The controversy over contraception and religious liberty was overshadowing his agenda, threatening to alienate key voters and giving ammunition to the Republicans running for his job. It was a mess that knocked the White House off its message and vision for a second term.
Leaders from opposite sides of the divisive debate said they supported the outcome — or at least suggested they probably could live with it. Cardinal-designate Timothy Dolan of New York, the head of the nation’s Roman Catholic bishops and a fierce critic of the original rule covering hospitals and other employers, said the bishops were reserving judgment but that Obama’s move was a good first step.

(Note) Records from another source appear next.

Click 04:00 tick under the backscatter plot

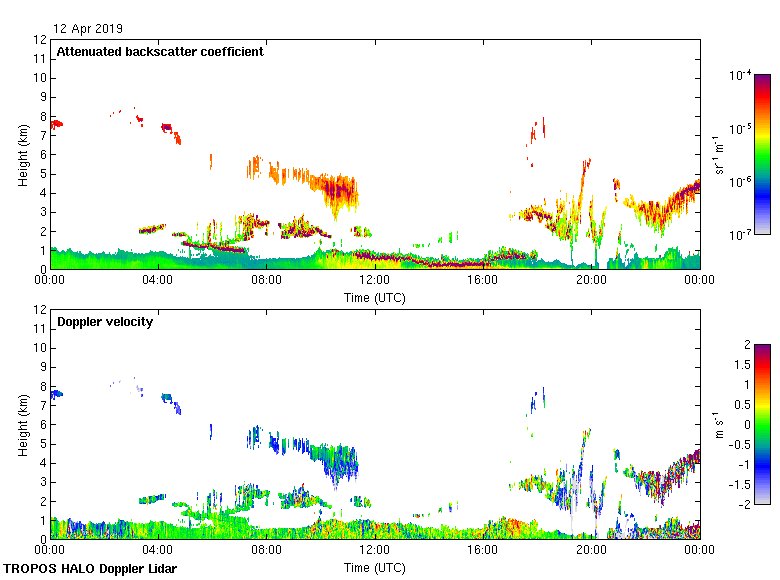158,281
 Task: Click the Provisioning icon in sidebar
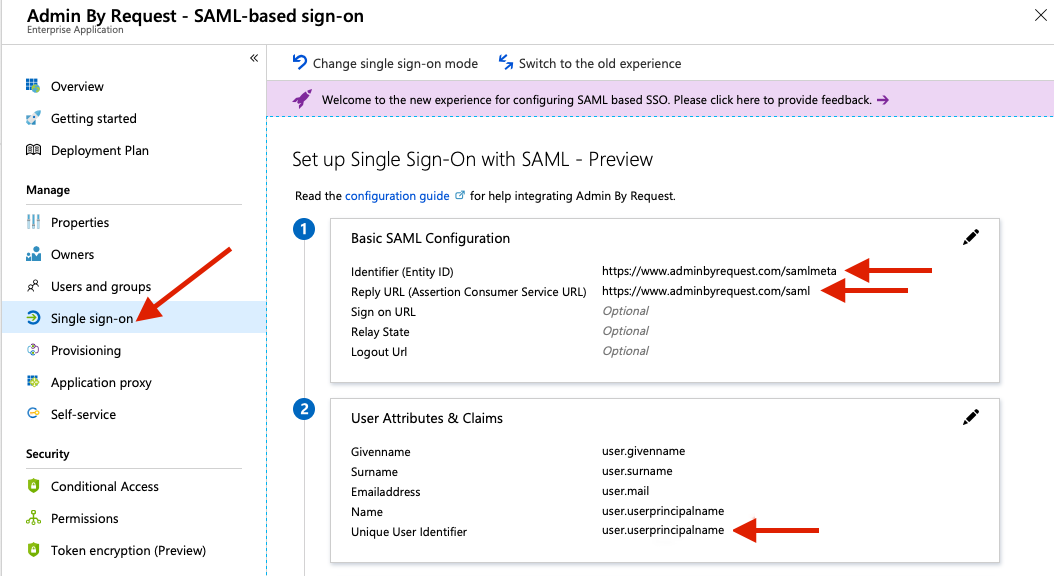point(33,350)
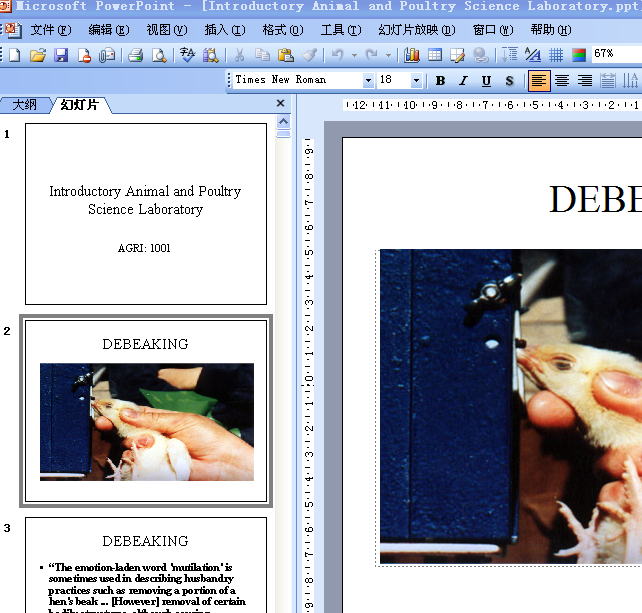642x613 pixels.
Task: Select slide 1 thumbnail titled Introductory Animal
Action: pos(146,213)
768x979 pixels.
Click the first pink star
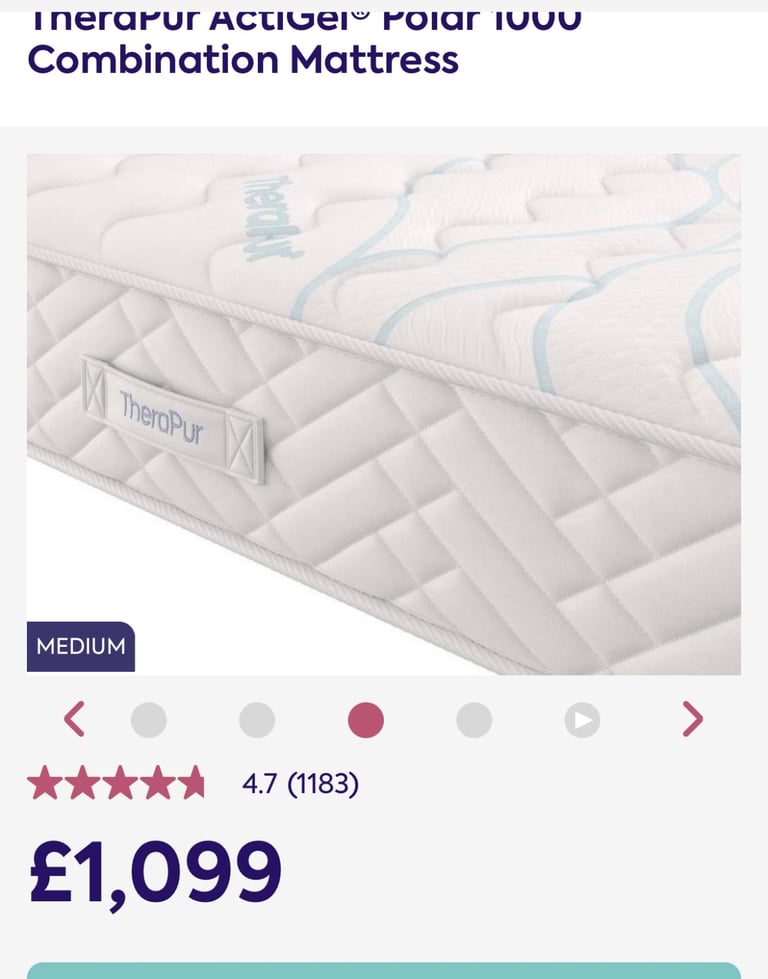(44, 783)
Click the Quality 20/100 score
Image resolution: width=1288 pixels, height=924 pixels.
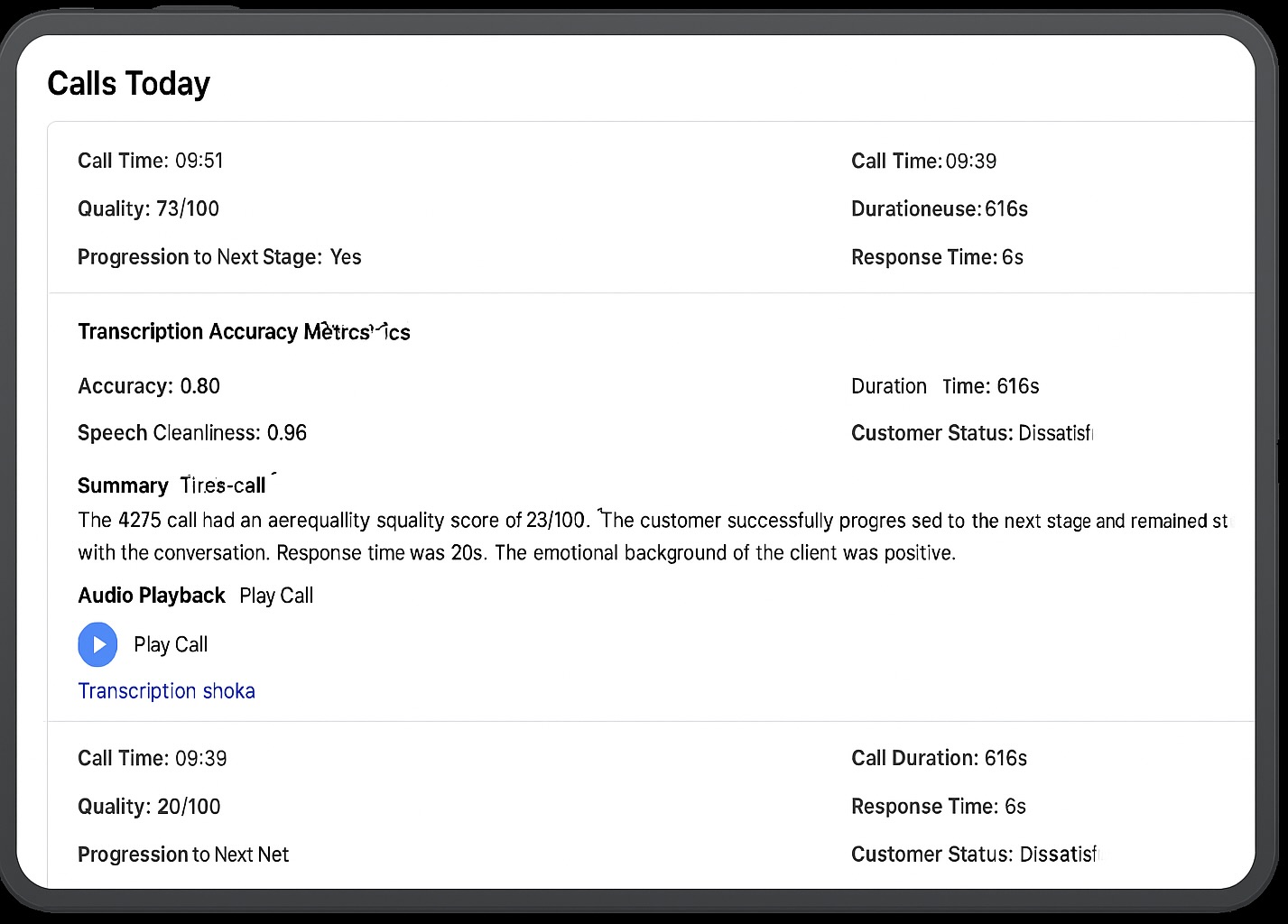[x=149, y=807]
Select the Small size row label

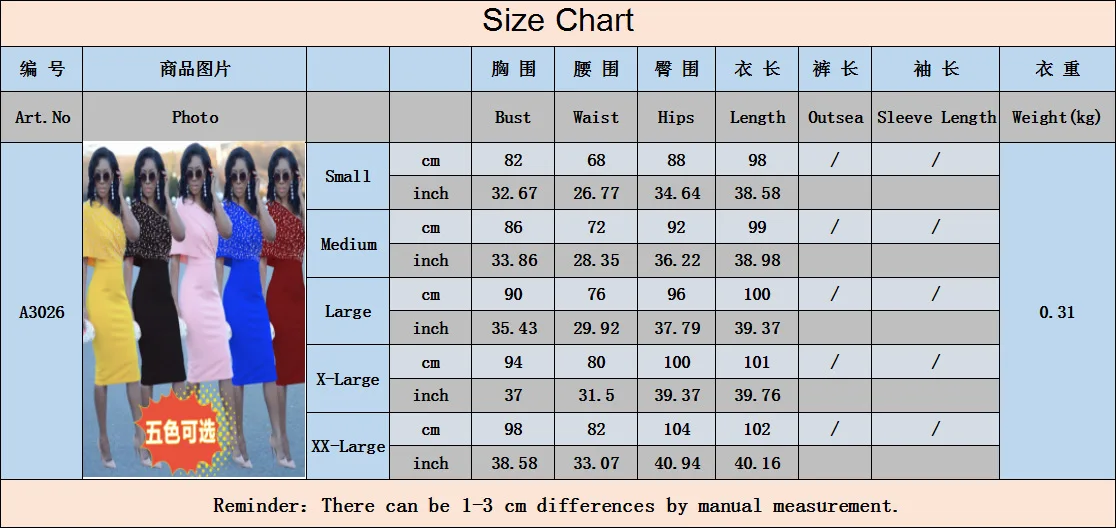[x=348, y=176]
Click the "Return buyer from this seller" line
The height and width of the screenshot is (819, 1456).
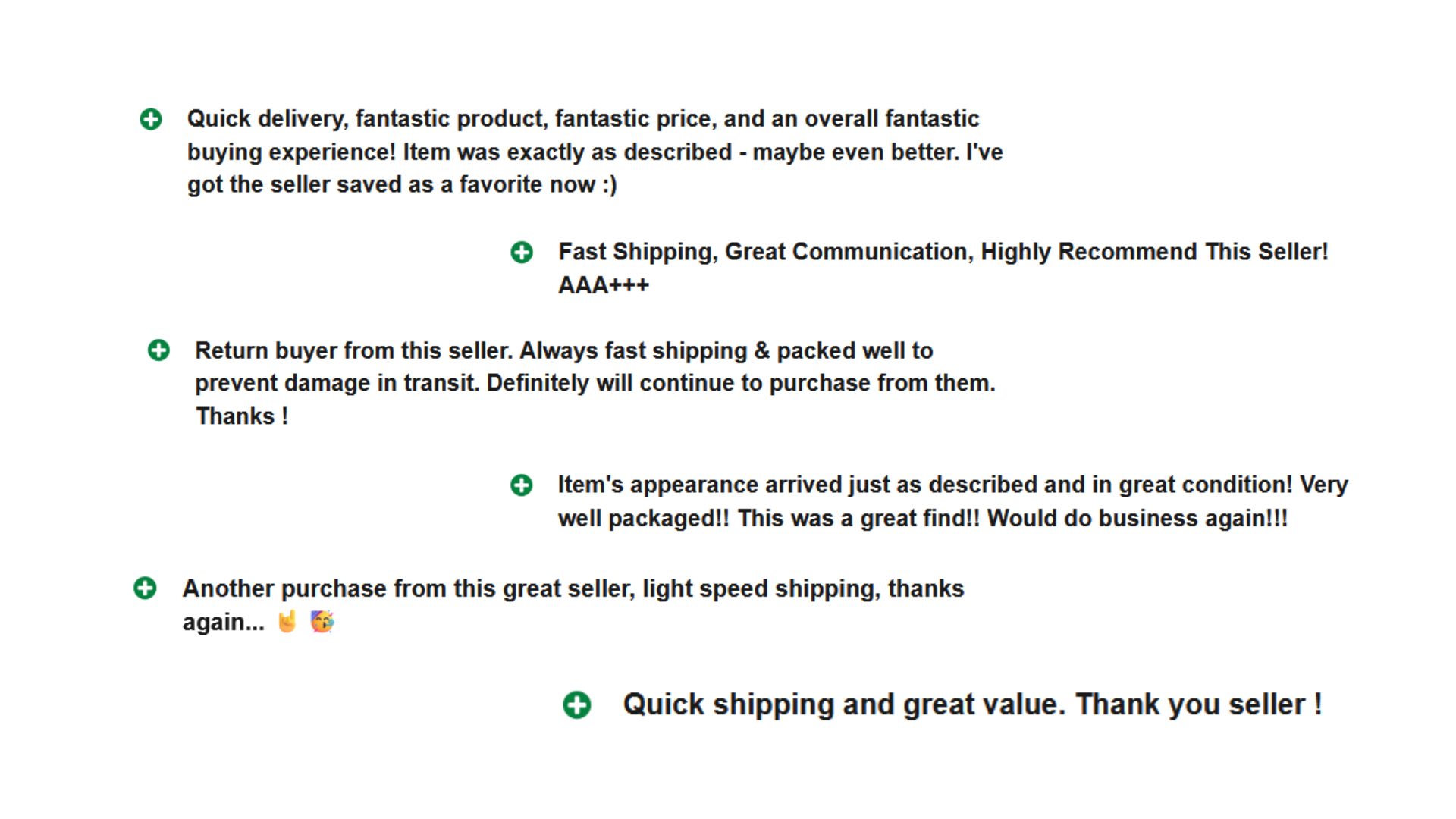(564, 351)
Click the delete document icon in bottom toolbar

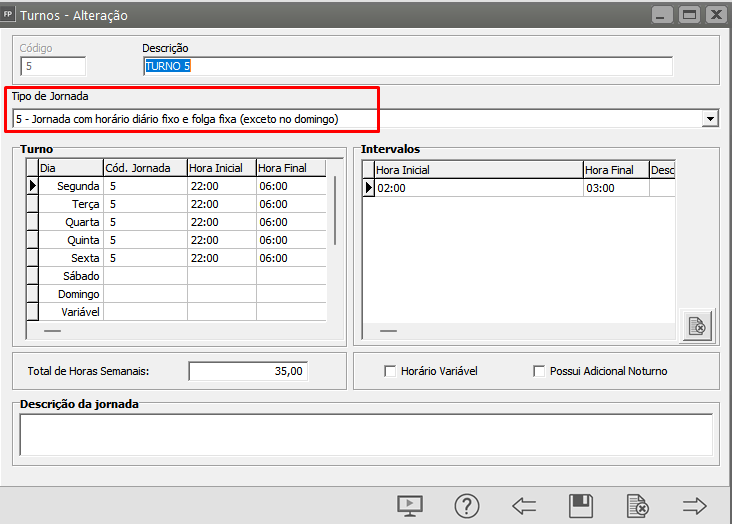tap(637, 506)
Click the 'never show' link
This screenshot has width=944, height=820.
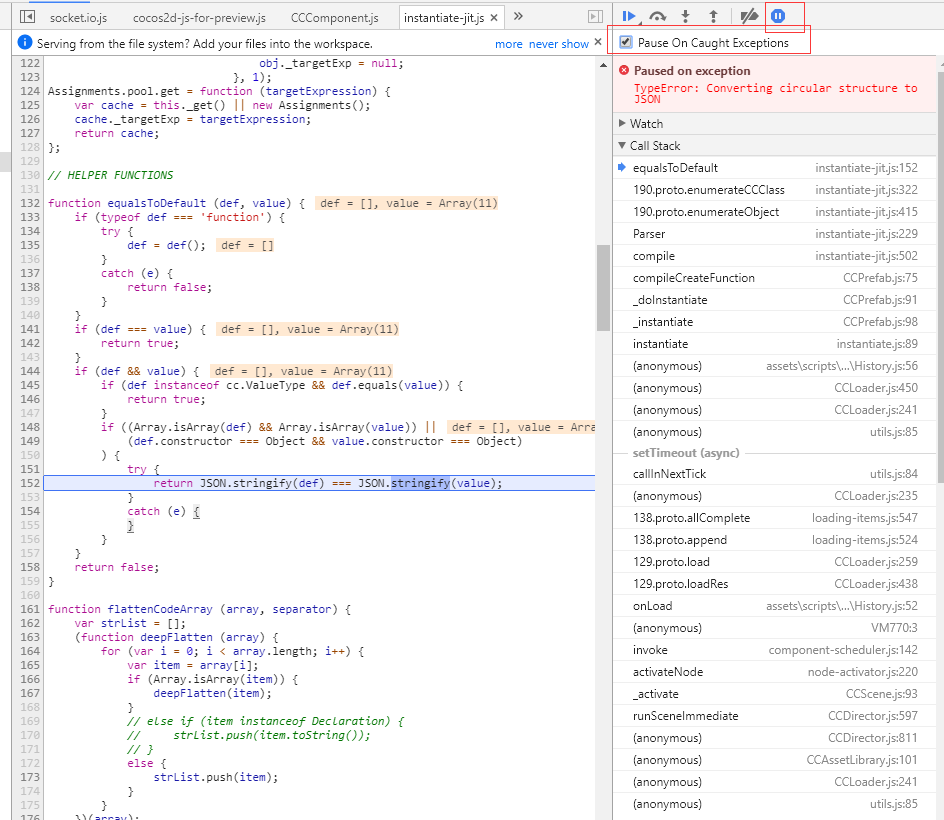[x=559, y=44]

The bishops’ organization later issued a far more skeptical critique contending that the new approach offered insufficient protections for religious employers and calling that unacceptable.
Republicans hoping to oust Obama from the White House were conceding nothing. Though not mentioning the birth control issue, Newt Gingrich assailed the president’s views of religious rights and said “I frankly don’t care what deal he tries to cut. … If he wins re-election, he will wage war on the Catholic Church the morning after he’s re-elected.’’
Mitt Romney, the front-runner in the campaign for the GOP presidential nomination, said the decision didn’t change anything.
“Today he did the classic Obama retreat, all right, and what I mean by that is it wasn’t a retreat at all. It’s another deception,’’ Romney said while campaigning in Portland, Maine.
Obama, acknowledging he wanted a resolution to the controversy, ordered advisers to find a middle ground in days, not within a year as had been the plan before the uproar. He said he spoke as a Christian who cherishes religious freedom and as a president unwilling to give up on free contraceptive care.